** START OF ENTRIES **

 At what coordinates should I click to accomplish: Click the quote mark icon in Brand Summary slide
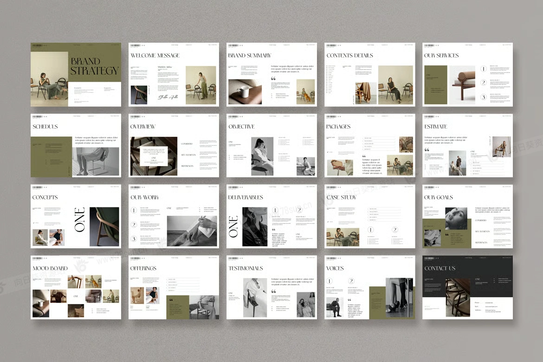273,79
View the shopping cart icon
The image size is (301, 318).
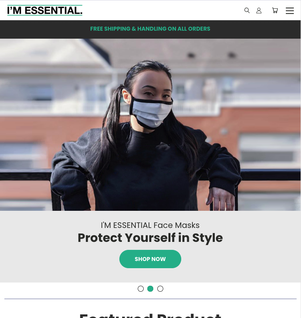click(275, 10)
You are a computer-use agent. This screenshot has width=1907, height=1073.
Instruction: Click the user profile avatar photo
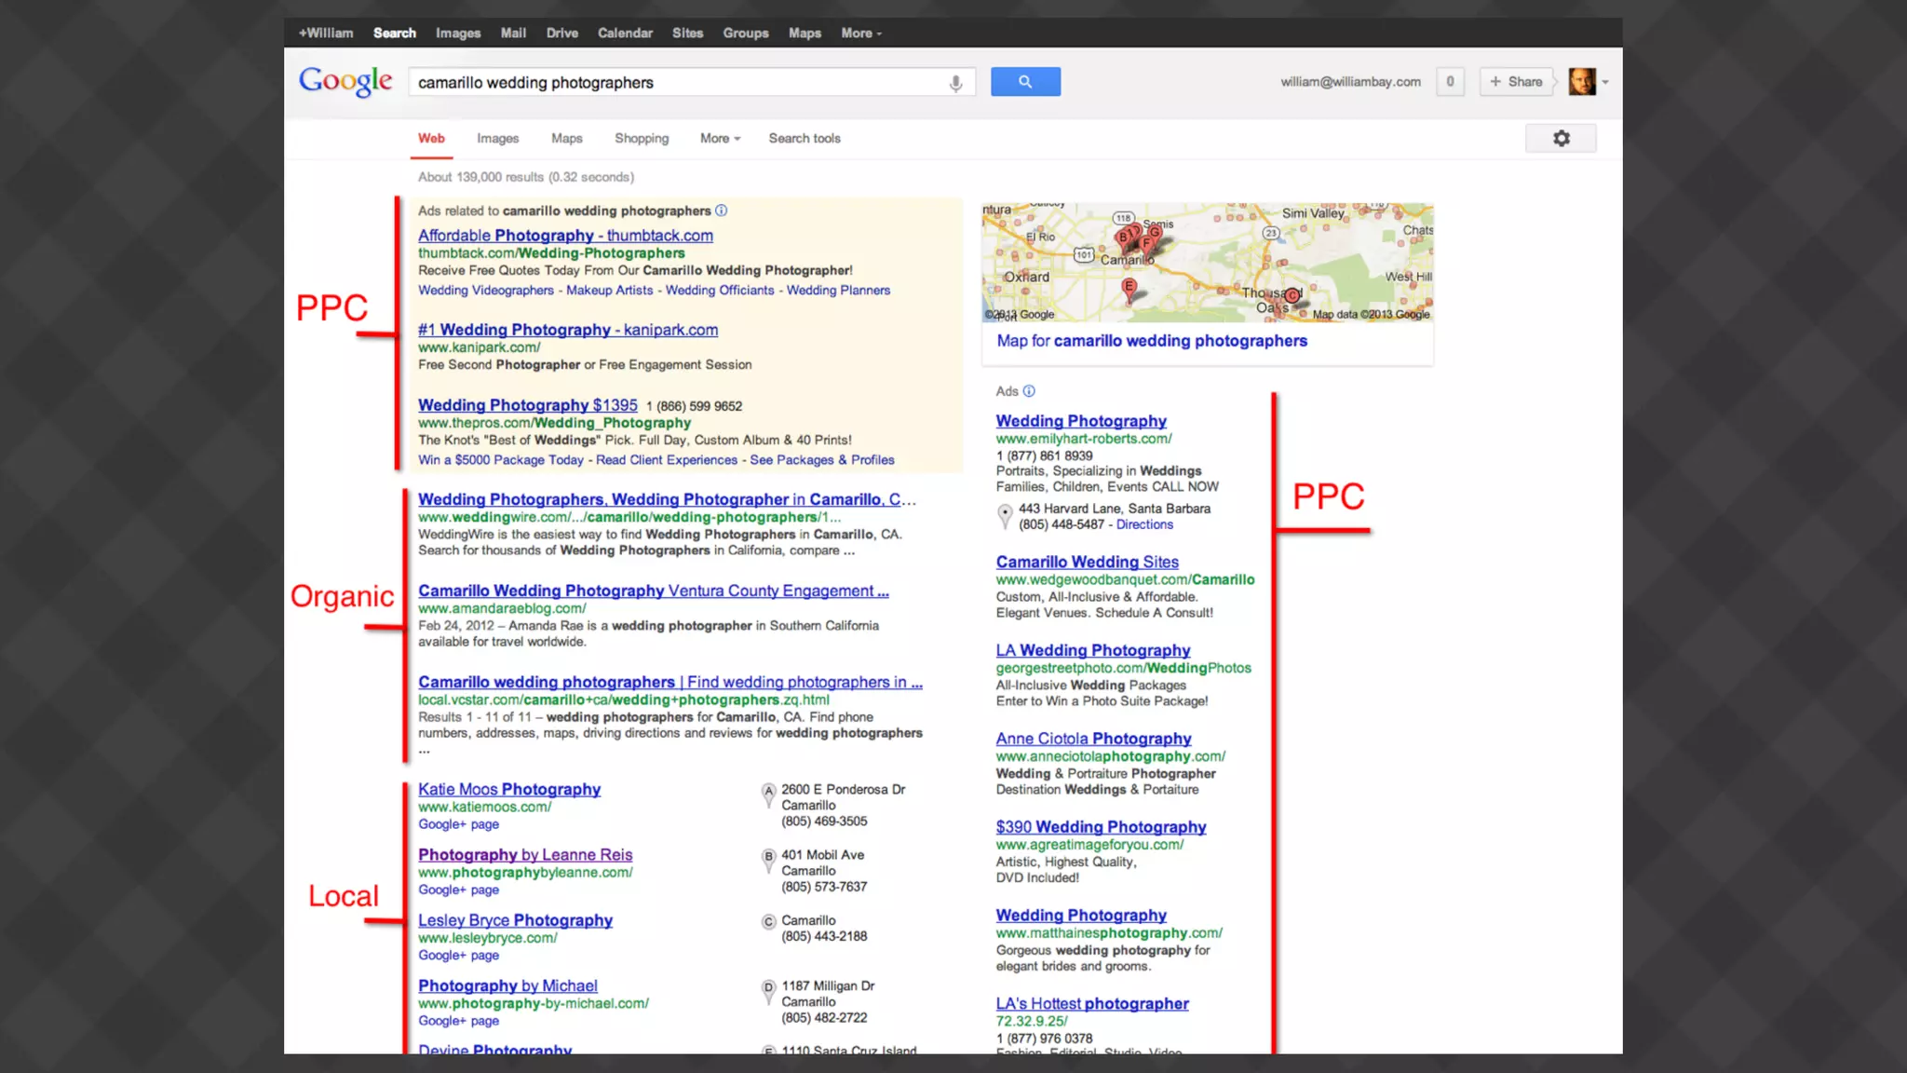[1581, 82]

** END OF ENTRIES **

*WHAT IS EXPECTED*:
Retype every line of the records above word for word, leaving out the pictures.

*COMPLETED EXERCISE*:
 At what coordinates should I click to accomplish: Click the quote mark icon in Brand Summary slide
273,79
View the shopping cart icon
The image size is (301, 318).
click(275, 10)
You are a computer-use agent. This screenshot has width=1907, height=1073.
Instruction: Click the user profile avatar photo
[1581, 82]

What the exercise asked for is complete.